Considering now the steam turbine 36, electric generator 44 and condenser 31 (FIG. 5B) in greater instrumentation detail, a speed transducer 401 is coupled to the rotary shaft structure of the generator 44 and produces an electrical signal indicating the rotary speed or rpm of the rotor structures of the steam turbine 36 and generator 44. Under normal load conditions, the steam turbine speed will be the synchronous value of 3,600 rpm and, during startup, the steam turbine speed will normally be a controlled value as the turbine accelerates to snychronous speed. A temperature element 402 and a pressure transmitter 403 generate electrical signals which indicate the throttle temperature and the throttle pressure of the steam entering the inlet of the steam turbine 36. Under typical peak load conditions, the turbine inlet steam temperature will be approximately 952° Fahrenheit and the turbine inlet steam pressure will be approximately 1,277 pounds per square inch (absolute). The outlet side of the steam turbine bypass valve 45 is connected to the desuperheater 46 by way of a steam pipe 404. A temperature element 405 generates an electrical signal which indicates the temperature of any steam flow from the desuperheater 46 to the condenser 31 by way of steam pipe 47. Under typical load conditions with both of the gas turbines 12 and 22 in operation, the bypass valve 45 is fully closed and no steam flows to the desuperheater 46.

Some of the steam in the incoming main steam pipe 34 is removed by way of a steam pipe 406 and supplied by way of a check valve 407, a superheater 408, a control valve 409 and a steam pipe 410 to the gland seals inside the steam turbine 36 to provide the desired sealing action therein. Superheater 408 is an electric heater having a rating of, for example, 45 kilowatts and is included in the steam turbine motor control center located in the auxiliary equipment enclosure 114 (FIG. 2). After passage through the gland seal structure, this gland steam is removed by way of a pipe 411 and passed to a gland steam condenser 412, the resulting condensate being passed to a drain tank (not shown) by way of a drain line 413.

# Short problem A
In the steam turbine passage, what rating is given as an example for superheater 408?
# Short problem B
Extend the steam turbine passage onward from its final sentence.
The listing has no connection to the steam turbine passage.

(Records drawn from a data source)
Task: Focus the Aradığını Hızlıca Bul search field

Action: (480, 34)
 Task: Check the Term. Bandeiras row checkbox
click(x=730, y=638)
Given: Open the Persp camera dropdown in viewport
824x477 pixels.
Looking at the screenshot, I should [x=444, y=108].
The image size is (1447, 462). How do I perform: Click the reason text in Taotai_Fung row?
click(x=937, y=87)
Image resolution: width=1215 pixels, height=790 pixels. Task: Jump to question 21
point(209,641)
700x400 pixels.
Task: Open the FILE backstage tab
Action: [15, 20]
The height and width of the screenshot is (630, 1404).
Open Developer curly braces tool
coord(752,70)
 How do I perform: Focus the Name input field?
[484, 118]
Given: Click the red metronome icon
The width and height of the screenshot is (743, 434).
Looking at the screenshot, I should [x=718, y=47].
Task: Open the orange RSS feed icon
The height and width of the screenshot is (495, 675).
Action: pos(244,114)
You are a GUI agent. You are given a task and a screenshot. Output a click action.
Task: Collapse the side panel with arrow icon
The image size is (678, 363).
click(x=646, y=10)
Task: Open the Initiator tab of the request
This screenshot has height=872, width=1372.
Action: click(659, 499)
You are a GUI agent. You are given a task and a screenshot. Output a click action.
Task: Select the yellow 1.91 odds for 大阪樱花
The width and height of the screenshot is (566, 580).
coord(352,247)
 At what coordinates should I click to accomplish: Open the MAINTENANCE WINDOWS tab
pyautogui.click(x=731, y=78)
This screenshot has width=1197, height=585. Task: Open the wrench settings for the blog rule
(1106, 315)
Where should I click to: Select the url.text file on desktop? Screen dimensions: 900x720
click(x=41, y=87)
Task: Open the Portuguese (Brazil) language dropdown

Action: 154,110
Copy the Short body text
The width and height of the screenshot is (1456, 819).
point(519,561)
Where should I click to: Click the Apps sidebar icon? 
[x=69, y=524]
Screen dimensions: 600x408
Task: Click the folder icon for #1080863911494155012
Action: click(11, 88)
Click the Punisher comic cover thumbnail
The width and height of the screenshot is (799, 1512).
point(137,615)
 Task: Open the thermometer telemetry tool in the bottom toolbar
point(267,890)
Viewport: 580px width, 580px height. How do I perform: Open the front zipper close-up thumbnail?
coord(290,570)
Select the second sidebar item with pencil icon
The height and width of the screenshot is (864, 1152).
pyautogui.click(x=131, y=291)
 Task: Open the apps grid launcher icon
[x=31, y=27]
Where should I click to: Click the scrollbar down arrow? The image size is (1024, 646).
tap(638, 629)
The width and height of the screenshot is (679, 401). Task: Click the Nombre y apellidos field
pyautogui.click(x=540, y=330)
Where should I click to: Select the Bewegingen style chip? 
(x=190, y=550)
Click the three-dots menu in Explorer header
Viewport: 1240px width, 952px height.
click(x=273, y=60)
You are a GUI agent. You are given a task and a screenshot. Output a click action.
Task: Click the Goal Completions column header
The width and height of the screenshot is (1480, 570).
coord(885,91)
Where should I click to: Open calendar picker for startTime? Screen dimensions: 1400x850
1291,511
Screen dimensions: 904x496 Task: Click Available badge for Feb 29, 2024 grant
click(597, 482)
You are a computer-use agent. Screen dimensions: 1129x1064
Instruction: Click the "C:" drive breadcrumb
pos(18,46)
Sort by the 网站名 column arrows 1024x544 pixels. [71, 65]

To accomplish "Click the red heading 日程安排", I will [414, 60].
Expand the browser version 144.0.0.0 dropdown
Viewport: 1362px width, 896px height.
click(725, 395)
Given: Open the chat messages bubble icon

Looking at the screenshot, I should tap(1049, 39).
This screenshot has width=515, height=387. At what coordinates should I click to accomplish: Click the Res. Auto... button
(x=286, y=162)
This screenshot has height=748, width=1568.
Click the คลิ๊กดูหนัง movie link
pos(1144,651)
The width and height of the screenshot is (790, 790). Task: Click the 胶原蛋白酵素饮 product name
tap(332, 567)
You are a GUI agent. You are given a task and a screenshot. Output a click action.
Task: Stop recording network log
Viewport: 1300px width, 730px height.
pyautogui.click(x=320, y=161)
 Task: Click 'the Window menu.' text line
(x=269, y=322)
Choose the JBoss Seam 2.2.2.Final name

# Task response A
45 kilowatts.

# Task response B
Some of the steam in main steam line 34 is also supplied by way of a control valve 414 to an air ejector mechanism 415. Air ejector mechanism 415 is a Venturi type air ejector which is used to evacuate the condenser 31. The steam leaving the air ejector 415 passes by way of a steam line 416 to an air ejector steam condenser 417, the resulting condensate being passed to the drain line 413. Air is removed from the condenser 31 by way of a line 418 which runs to the air ejector 415. The Venturi effect occurring in the air ejector 415 serves to suck the air out of the condenser 31 by way of the air line 418. Under typical operating conditions, this evacuates the condenser 31 to a pressure of approximately two inches of mercury,

Extraction steam for feedwater heating purposes is removed from the steam turbine 36 between the tenth and eleventh stages thereof by way of turbine outlet 313 and is supplied by way of a steam pipe 420, a check valve 421, a control valve 422 and steam pipe 423 to a pair of branch steam pipes 424 and 425. The branch steam pipe 424 supplies extraction steam to the deaerator 68 icluded in the first steam generator 18 (FIG. 5A), while the branch steam pipe 425 supplies extraction steam to the deaerator 90 included in the second steam generator 28 (FIG. 5C). The "internal water removal" steam removed between the 12th and 13th stages via the steam turbine outlet 314 is supplied by way of steam pipe 426 to the condenser 31. Level transmitters 428 and 429 produce electrical signals which indicate the water levels in hotwell portions 335a and 335b, respectively.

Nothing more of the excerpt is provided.